The Pirate Störtebeker
What Heisenberg did for physics, Störtebeker did for German legend.
Klaus Störtebeker joined an infamous privateer group called the “Victual Brothers” in the late 14th century. They were mercenaries who fought for Denmark and Mecklenburg interchangeably in a series of conflicts in the North and Baltic Seas. Because Störtebeker took merchants captive, people later compared him to Robin Hood.
Pirates are fond of nicknames, and Störtebeker was no exception. In Low Saxon, “Störtebeker” means “empty the [gallon-sized] mug in one gulp.” He had a reputation for drinking too much wine.
When Denmark and Mecklenberg made a peace agreement in 1395, the Victual Brothers needed a new line of work. They first grounded a pirate town in Visby on the Swedish isle of Gotland in the Baltic Sea, but after they were attacked, the pirates moved to the North Sea. Störtebeker became one of their leaders. By 1400, Störtebeker had made Heligoland his basis.

Störtebeker’s defeat at Heligoland. Hamburger Staatsarchiv. Public domain. „Stoertebeker1“ von Das Original wurde von Seebeer in der Wikipedia auf Deutsch hochgeladen – Übertragen aus de.wikipedia nach Commons.. Lizenziert unter Gemeinfrei über Wikimedia Commons – http://bit.ly/1RKmorW
A fleet from Hamburg attacked Heligoland in 1401 and defeated the pirates in 1401. The Flemish ship “Painted Cow” defeated Störtebeker’s ship, “Red Devil.” Tradition has it that one of his crew turned traitor and poured molten lead down the Red Devil’s rudder shaft. The rudder froze, the pirate lost control of his ship, and Painted Cow gained an advantage. You can see a model of the Painted Cow in the cellar of Hamburg’s city hall (Ratskeller).

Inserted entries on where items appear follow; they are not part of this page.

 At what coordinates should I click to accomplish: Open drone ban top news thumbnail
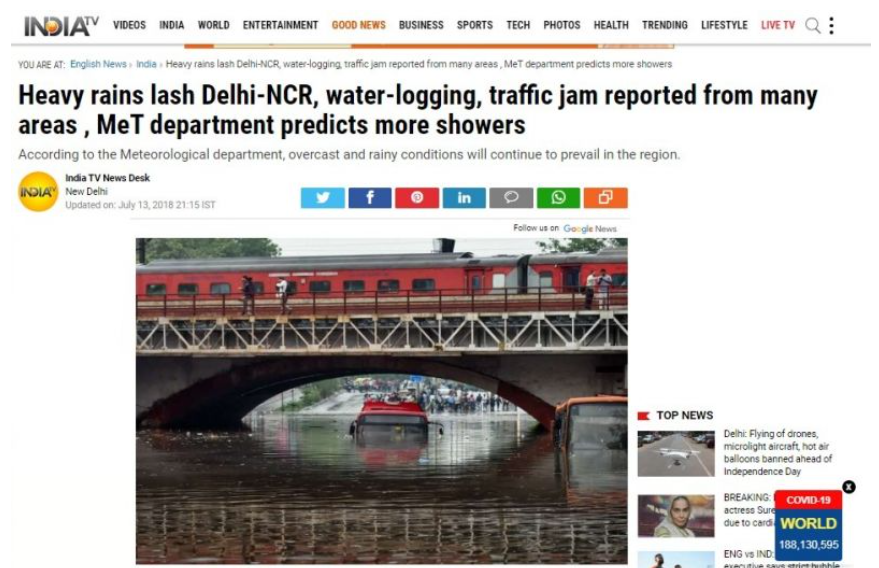pyautogui.click(x=676, y=454)
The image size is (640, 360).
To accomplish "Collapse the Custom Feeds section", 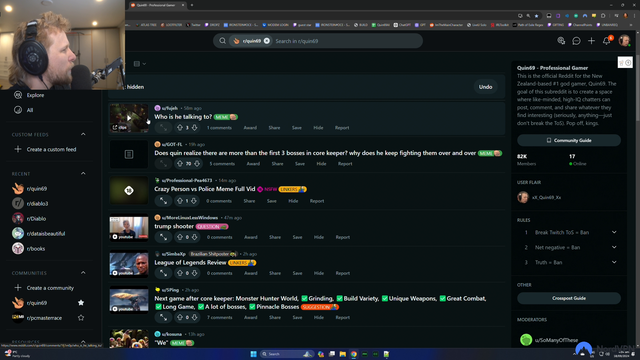I will (x=83, y=134).
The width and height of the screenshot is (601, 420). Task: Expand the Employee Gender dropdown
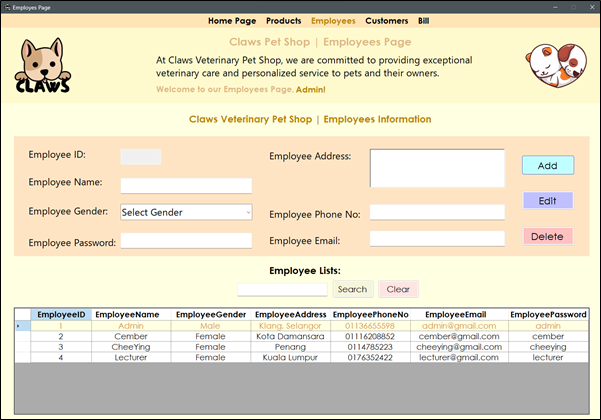pyautogui.click(x=186, y=212)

Germany’s most famous pirate was executed on October 21 of the same year. He begged for mercy for his fellow sailors, but was refused. About 75 pirates were executed that day.

An impaled pirate’s skull from about 1400. Found 1878 in Hamburg during a contruction project. “Schädel Hingerichteter Hamburg” by Michail Jungierek – Own Work, Ausstellungsstück im Museum für Hamburgische Geschichte. Licensed under CC BY-SA 3.0 via Wikimedia Commons – http://bit.ly/1QMQQ3l
According to medieval tradition, people publically displayed the skulls of executed pirates on stakes. Two of these skulls have survived. Forensic scientists have examined them but can’t prove whether one was Störtebeker’s.

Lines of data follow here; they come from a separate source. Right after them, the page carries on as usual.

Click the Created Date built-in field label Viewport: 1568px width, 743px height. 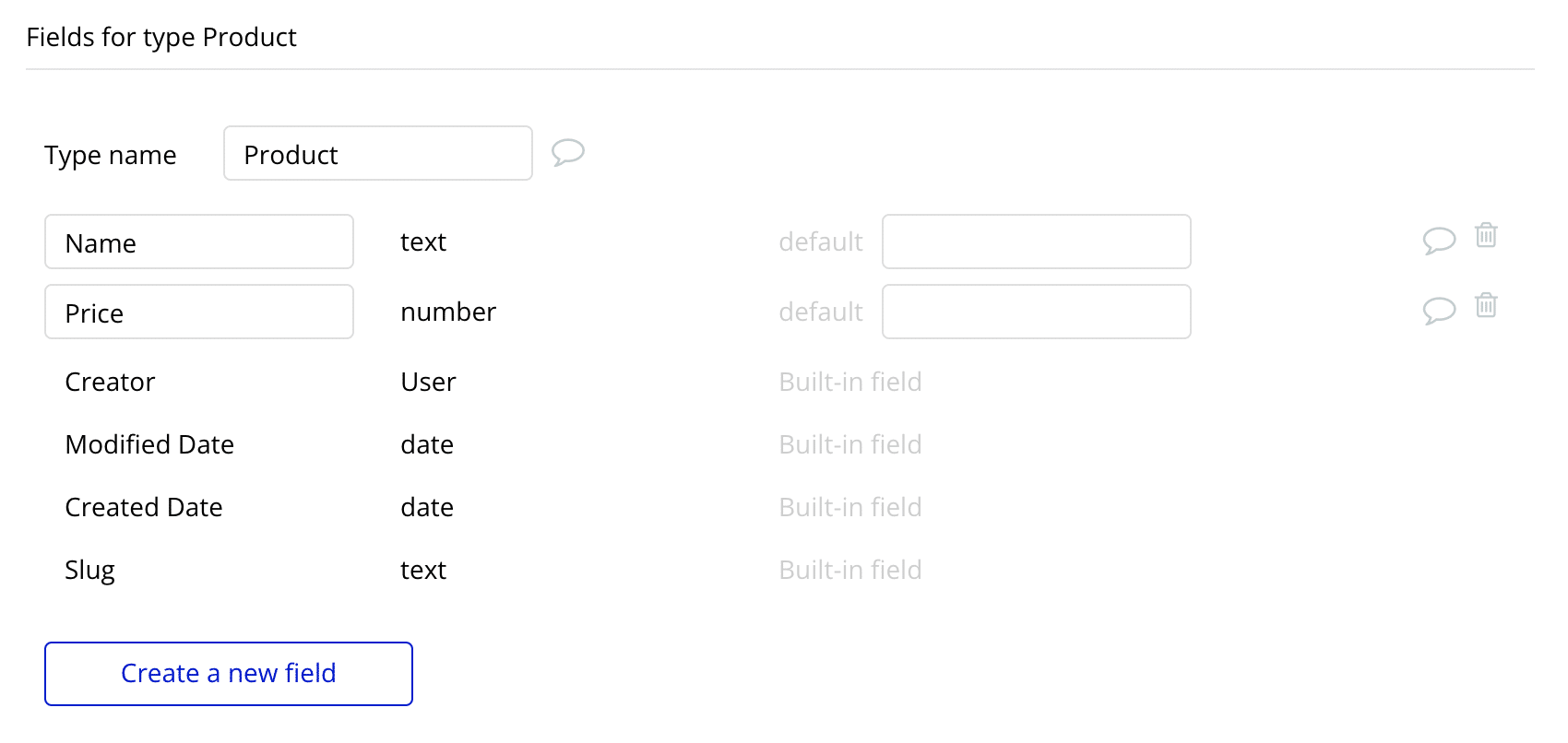coord(143,507)
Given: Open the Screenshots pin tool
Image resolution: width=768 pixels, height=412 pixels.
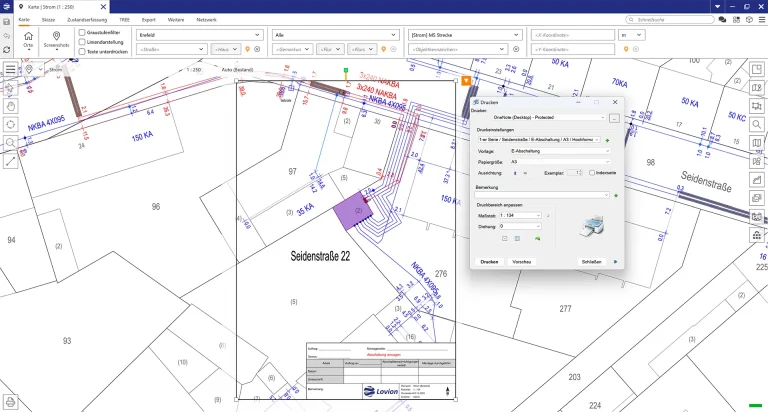Looking at the screenshot, I should pyautogui.click(x=57, y=35).
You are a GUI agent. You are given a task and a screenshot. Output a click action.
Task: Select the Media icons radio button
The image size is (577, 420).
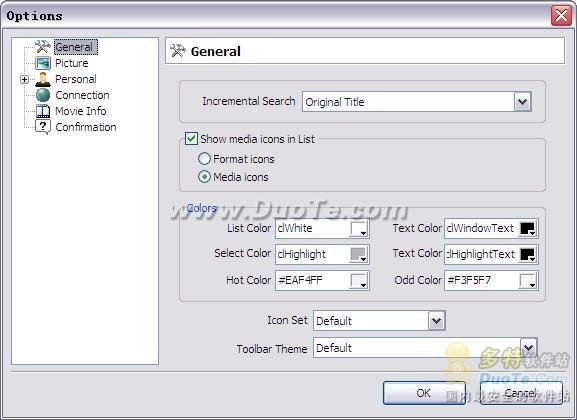point(204,177)

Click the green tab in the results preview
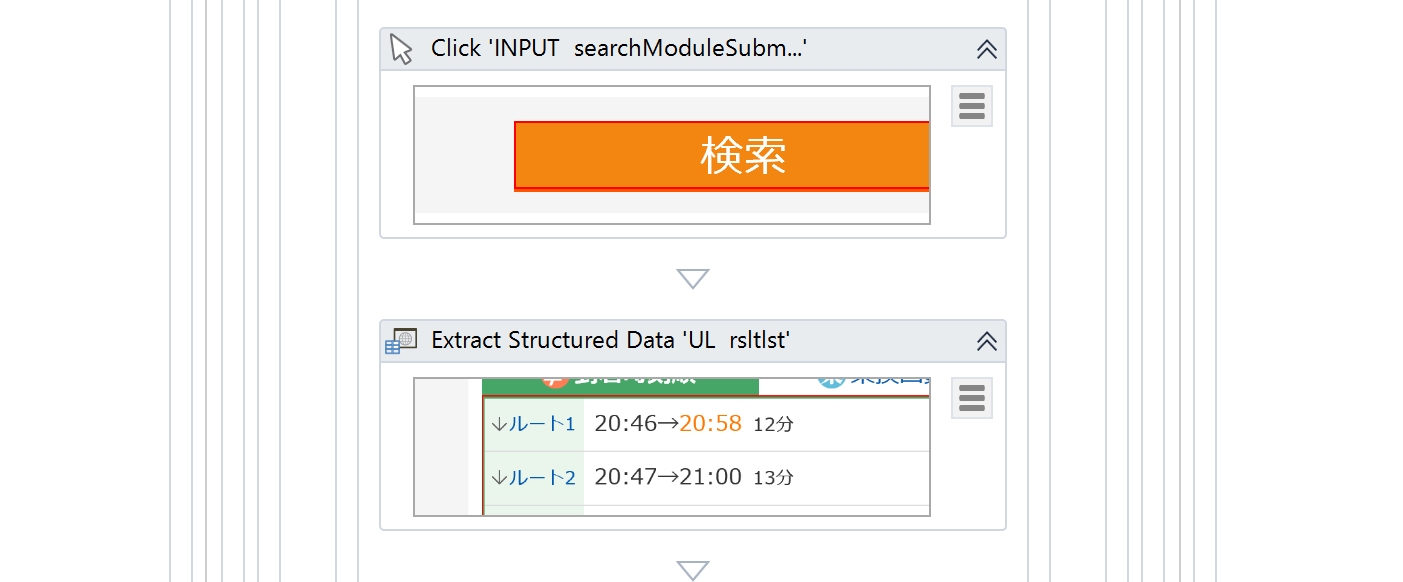[x=620, y=386]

More than any other German outlaw, Störtebeker has become the stuff of legend and is a popular figure in German literature. Operas, poems, and novels etch the pirate legend into German culture.

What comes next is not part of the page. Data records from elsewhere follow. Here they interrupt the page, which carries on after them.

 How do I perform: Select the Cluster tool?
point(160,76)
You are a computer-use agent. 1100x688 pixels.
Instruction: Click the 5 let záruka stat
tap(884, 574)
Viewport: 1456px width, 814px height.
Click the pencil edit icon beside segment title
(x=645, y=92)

Can you think of any other outlaws who are so celebrated?
Literature on point:
* Johann Wolfgang von Goethe & Carl Friedrich Zelter (Max Heller, ed.), Der Briefwechsel zwischen Goethe und Zeller, Vol. II (1819-1827) (Leipzig: Insel Verlag, 1915) p. 592.
** Mauro, Dardo, Nobel Laurietes and Twentieth-Century Physics (Cambridge: Cambridge University Press, 2004) p. 179.
Helmut Neuhold, Die berühmtesten Freibeuter und Piraten (Wiesbaden: marixverlag, 2013).